=== Exercise requirements ===
Lay out the data below as a JSON list of strings, one string per line, from the start of the data through the line containing "Looking at the". Leave out blank lines and pictures.

[Pixel coordinate grounding data]
########################################
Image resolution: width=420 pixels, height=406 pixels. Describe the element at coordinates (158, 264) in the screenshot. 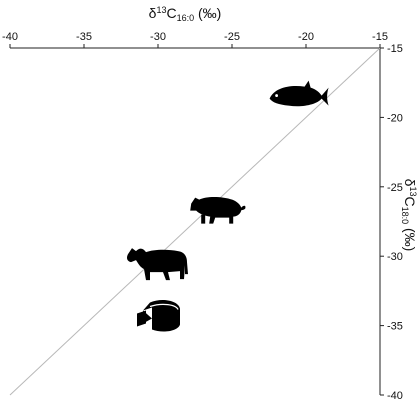

I see `cow-icon` at that location.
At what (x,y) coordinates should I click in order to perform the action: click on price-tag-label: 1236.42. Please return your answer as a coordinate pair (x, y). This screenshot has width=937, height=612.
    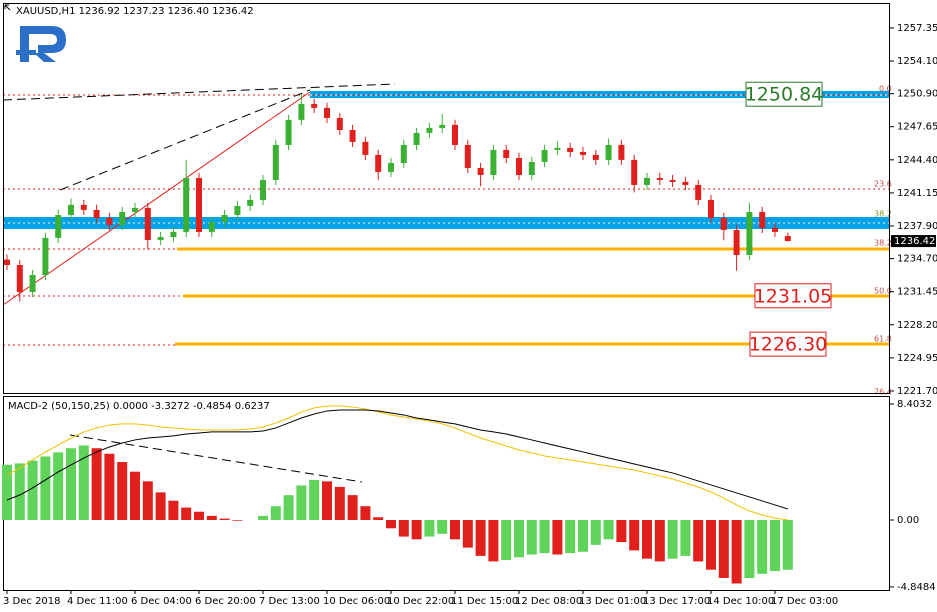
    Looking at the image, I should click on (914, 242).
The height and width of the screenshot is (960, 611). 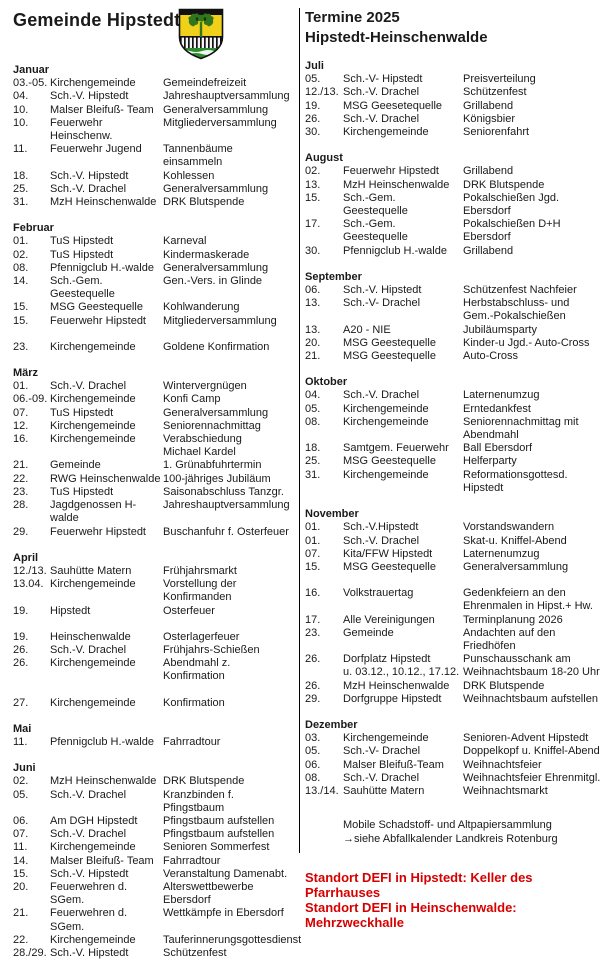 What do you see at coordinates (202, 308) in the screenshot?
I see `event-title: Kohlwanderung` at bounding box center [202, 308].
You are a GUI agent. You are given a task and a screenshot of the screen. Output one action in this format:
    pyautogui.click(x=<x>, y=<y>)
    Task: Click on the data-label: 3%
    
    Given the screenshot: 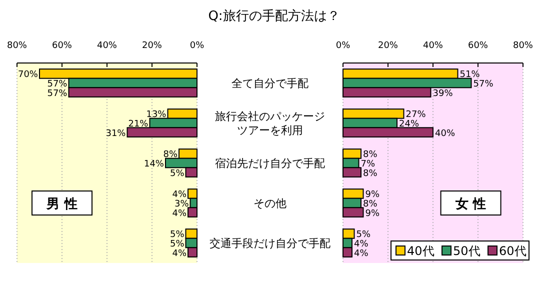 What is the action you would take?
    pyautogui.click(x=182, y=205)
########################################
=== Completed exercise ===
[
  "Image resolution: width=420 pixels, height=406 pixels. Describe the element at coordinates (158, 264) in the screenshot. ",
  "I see `cow-icon` at that location.",
  "At what (x,y) coordinates should I click in order to perform the action: click on price-tag-label: 1236.42. Please return your answer as a coordinate pair (x, y). This screenshot has width=937, height=612.",
  "    Looking at the image, I should click on (914, 242)."
]